Persons unfamiliar with the surplus lines market often believe that it is not as financially strong as the admitted market, or that it has fewer consumer protections - this is not necessarily the case. Although admitted insurance companies pay an assessment of their policies to a state or a national guaranty fund, which covers consumer claims in the event that they experience an insolvency, surplus lines carriers are not required to pay this and are not a part of a guaranty fund (with the exception of carriers in the state of New Jersey). It must be noted that even the basic coverages involved in surplus lines guaranty funds are usually insufficient for commercial line risks. Additionally, many surplus lines carriers are quite financially secure, and overall, they actually have average financial ratings which are higher than those of the overall marketplace.
Recent regulatory reforms
This is also true for improved regulatory developments. For example, the Nonadmitted and Reinsurance Reform Act of 2010 simplified the regulation and taxation of surplus lines policies involving policyholders with a business presence in different states. Brokers previously had to account for the percentage of premium based on the financial and risk presence of the policyholder in each state; the Act allowed the transactions and tax payments to be regulated only by the home state of the policyholder. This greatly simplified surplus lines tax payments, as well as regulatory governance in the event of a dispute over surplus lines policy premiums. It is possible that future regulatory reforms will continue to streamline surplus lines payments and other regulations applicable to surplus lines companies.
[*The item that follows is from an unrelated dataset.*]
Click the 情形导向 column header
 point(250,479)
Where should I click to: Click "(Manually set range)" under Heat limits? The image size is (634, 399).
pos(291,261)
An article in Insurance Business Magazine stated that the total reported surplus lines premium was $41.7 Billion for the 2020 year. The industry is growing at an increasingly faster rate, allowing for more innovation and opportunities as emerging risks require skilled professionals and sophisticated products to address their needs. This demonstrates the need for technological innovations to adapt to the surplus lines market and to enable the delivery of insurance products at much faster levels than ever before.